Neuroproteksi bermanfaat untuk menyelamatkan sel-sel ganglion


retina dari cedera/kerusakan akibat glaucoma atau untuk memperbaiki neuron yang
telah rusak. Inhibitor glutamat, seperti aminoguanidine atau memantine, telah dipelajari
sebagai agen neuroprotektif , di mana memantine terbukti melindungi terhadap
hilangnya sel ganglion retina pada model hewan . Brimonidine , agonis reseptor alfa-
adrenergik, tidak hanya bekerja menurunkan tekanan intraokular, obat ini memiliki
tambahan lain, yaitu memilik tujuan terpisah untuk memberikan perlindungan saraf.
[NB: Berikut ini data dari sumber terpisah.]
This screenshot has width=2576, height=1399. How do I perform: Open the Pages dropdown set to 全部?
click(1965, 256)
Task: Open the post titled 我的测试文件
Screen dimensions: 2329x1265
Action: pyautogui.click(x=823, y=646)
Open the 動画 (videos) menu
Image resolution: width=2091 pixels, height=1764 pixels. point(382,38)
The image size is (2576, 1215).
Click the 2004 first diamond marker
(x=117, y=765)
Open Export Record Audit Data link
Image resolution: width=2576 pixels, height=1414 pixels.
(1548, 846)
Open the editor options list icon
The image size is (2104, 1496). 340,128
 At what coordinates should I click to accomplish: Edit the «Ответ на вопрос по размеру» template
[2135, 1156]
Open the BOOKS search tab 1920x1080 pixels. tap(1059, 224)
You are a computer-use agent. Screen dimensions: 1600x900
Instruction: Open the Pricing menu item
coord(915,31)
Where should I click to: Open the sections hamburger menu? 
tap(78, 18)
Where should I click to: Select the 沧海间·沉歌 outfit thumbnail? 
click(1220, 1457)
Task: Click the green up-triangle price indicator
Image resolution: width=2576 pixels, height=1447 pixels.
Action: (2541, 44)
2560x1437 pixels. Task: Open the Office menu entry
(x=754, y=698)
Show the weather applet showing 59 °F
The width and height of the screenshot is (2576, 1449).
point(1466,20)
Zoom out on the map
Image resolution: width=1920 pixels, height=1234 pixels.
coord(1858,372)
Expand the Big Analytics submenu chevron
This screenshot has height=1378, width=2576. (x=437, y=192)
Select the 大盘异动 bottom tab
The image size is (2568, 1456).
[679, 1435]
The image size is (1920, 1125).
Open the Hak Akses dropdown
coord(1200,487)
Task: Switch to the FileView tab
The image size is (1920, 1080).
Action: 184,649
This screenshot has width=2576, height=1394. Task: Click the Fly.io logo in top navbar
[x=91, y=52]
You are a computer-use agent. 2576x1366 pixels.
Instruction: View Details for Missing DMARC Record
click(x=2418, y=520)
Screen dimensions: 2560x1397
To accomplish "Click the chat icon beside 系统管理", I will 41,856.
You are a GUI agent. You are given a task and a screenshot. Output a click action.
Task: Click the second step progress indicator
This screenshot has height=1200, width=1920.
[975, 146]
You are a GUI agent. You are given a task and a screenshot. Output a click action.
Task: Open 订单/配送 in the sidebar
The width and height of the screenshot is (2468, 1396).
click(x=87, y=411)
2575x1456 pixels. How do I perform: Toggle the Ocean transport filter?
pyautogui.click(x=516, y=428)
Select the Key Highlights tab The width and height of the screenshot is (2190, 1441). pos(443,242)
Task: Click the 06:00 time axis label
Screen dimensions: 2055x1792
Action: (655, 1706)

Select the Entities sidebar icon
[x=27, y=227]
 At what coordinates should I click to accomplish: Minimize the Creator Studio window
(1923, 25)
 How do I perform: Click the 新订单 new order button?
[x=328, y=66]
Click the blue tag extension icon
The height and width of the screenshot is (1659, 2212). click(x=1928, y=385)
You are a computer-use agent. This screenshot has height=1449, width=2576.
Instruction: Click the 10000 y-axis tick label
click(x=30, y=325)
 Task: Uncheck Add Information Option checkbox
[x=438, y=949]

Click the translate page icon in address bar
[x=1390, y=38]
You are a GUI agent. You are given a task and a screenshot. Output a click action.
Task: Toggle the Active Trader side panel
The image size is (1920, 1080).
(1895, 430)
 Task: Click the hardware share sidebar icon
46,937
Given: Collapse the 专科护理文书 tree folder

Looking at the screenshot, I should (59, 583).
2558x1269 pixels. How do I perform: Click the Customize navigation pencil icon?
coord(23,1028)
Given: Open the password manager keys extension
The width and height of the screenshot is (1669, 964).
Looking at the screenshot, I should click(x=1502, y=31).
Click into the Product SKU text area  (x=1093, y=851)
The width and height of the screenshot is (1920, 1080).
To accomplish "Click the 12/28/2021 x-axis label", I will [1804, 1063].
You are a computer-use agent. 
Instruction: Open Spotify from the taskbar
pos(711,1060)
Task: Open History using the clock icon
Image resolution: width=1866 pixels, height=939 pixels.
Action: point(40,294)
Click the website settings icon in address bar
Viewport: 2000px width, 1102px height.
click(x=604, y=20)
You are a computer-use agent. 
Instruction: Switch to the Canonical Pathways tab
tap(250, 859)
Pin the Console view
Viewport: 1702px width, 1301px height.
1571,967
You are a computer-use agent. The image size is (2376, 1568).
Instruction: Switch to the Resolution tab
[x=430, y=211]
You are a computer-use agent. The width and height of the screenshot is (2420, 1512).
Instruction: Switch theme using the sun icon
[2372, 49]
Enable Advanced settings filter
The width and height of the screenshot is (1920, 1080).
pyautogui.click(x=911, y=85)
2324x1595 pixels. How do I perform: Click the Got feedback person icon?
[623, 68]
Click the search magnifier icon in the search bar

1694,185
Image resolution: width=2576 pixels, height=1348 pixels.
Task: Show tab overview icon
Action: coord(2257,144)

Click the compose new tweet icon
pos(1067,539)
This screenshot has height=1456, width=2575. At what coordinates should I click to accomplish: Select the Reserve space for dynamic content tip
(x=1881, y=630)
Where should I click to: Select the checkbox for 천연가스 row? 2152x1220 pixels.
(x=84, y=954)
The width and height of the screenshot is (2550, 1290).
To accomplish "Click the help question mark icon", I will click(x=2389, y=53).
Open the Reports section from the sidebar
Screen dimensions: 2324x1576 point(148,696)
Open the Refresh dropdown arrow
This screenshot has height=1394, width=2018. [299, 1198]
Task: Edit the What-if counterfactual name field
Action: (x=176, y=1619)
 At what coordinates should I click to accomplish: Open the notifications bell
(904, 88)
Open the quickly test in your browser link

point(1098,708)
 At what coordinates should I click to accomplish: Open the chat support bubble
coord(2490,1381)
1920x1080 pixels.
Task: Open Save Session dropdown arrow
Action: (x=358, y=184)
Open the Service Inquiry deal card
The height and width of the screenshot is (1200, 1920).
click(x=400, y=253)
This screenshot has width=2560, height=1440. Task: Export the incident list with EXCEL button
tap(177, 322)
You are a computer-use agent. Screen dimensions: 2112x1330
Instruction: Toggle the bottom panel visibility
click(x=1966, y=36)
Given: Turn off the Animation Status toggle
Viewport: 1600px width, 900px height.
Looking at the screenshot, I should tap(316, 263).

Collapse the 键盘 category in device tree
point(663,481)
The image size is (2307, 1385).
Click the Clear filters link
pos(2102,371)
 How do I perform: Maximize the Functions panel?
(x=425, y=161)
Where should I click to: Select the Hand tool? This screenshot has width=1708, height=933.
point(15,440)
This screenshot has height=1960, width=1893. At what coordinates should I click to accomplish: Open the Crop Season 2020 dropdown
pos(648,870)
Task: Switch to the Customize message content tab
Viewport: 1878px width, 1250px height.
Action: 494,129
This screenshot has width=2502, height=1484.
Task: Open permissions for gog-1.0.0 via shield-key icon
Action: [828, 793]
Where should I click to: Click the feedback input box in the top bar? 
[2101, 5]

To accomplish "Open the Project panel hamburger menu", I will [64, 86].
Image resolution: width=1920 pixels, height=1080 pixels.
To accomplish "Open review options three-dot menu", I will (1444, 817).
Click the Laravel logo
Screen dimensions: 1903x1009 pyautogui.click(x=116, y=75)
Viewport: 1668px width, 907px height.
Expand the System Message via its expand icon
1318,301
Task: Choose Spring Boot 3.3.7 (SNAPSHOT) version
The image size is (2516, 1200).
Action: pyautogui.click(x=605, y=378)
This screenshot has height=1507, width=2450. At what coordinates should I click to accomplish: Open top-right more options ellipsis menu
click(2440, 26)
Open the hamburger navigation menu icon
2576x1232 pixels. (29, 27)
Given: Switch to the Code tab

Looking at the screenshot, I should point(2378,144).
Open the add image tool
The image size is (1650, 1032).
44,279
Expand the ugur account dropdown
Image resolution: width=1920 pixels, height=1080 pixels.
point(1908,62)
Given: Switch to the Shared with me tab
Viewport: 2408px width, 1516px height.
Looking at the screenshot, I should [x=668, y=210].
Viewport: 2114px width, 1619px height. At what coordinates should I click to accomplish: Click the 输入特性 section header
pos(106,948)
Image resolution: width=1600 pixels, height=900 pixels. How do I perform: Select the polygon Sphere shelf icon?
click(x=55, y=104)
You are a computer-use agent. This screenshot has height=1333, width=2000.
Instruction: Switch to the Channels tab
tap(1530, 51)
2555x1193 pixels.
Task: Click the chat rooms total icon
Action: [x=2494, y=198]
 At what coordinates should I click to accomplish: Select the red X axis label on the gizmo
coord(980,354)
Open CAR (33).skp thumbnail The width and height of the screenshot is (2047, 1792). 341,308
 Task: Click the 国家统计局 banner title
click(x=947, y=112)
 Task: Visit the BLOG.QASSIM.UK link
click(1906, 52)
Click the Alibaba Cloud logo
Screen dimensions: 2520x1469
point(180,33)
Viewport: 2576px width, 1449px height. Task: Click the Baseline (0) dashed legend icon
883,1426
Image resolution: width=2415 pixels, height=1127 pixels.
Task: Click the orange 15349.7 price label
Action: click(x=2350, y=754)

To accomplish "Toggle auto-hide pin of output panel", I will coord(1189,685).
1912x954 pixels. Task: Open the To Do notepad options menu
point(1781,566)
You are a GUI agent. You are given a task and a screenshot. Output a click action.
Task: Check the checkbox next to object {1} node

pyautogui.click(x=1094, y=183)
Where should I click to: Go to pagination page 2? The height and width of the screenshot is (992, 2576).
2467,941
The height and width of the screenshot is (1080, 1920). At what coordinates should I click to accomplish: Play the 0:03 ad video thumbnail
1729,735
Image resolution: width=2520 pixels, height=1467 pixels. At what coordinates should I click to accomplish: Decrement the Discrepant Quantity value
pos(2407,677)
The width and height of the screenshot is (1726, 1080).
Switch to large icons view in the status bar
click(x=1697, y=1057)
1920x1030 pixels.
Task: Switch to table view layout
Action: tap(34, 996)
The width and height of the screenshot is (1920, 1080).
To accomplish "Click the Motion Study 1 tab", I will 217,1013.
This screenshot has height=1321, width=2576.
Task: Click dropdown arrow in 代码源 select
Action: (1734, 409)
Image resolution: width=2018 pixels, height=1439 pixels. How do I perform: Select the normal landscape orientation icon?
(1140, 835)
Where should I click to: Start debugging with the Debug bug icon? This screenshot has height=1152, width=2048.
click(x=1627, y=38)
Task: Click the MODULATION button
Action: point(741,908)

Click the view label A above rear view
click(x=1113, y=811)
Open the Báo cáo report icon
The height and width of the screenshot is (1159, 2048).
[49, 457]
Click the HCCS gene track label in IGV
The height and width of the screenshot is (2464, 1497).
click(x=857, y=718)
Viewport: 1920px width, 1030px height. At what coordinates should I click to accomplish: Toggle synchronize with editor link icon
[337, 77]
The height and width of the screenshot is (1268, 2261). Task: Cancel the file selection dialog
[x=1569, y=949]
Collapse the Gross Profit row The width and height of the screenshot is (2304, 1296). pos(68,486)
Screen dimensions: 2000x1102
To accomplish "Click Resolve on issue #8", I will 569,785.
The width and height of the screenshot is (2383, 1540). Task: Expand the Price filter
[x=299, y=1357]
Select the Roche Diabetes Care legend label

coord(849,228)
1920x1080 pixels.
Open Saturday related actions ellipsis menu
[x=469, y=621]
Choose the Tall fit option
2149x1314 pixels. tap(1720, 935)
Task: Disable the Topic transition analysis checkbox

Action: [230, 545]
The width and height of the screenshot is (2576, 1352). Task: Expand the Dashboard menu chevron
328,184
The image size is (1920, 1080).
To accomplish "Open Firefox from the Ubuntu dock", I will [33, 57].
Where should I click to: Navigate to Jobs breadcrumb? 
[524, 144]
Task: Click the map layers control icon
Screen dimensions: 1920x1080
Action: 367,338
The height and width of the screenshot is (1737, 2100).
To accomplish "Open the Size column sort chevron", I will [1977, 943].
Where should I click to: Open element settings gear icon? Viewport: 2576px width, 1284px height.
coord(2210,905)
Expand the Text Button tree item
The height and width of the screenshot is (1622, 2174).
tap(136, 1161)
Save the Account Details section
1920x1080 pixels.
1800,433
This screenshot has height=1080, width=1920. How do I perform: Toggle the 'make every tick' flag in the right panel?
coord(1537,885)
Aplikasi nanoteknologi sedang dikembangkan


untuk beberapa penyakit okular menggunakan berbagai nanosuspensi, liposom,
dendrimer, kumparan nanoparti , sisipan okular, implan, dan hidrogel.
KESIMPULAN
Glaukoma adalah penyakit yang sangat berat yang mempengaruhi jutaan orang di seluruh
dunia. Bukti yang muncul menunjukkan bahwa patogenesis glaukoma tergantung pada
beberapa mekanisme patogenetik yang berinteraksi, yang mencakup efek mekanis oleh
peningkatan tekanan intraokular , penurunan pasokan neutrofin, hipoksia, eksitoksisitas, stres
oksidatif, dan keterlibatan proses autoimun. Stres oksidatif tampaknya menjadi faktor penting
dalam konsekuensi neurodestruktif dari disfungsi mitokondria , respons aktivasi glial ,
dan aktivitas yang tidak terkontrol dari sistem kekebalan tubuh selama neurodegenerasi
glaukoma.

Secara khusus, antibodi autoimmune tampaknya memainkan peran penting dalam


etiopatogenesis beberapa pasien glaukoma; maka, penelitian lebih lanjut mungkin diperlukan
untuk meneliti pilihan terapi yang lebih memungkinkan.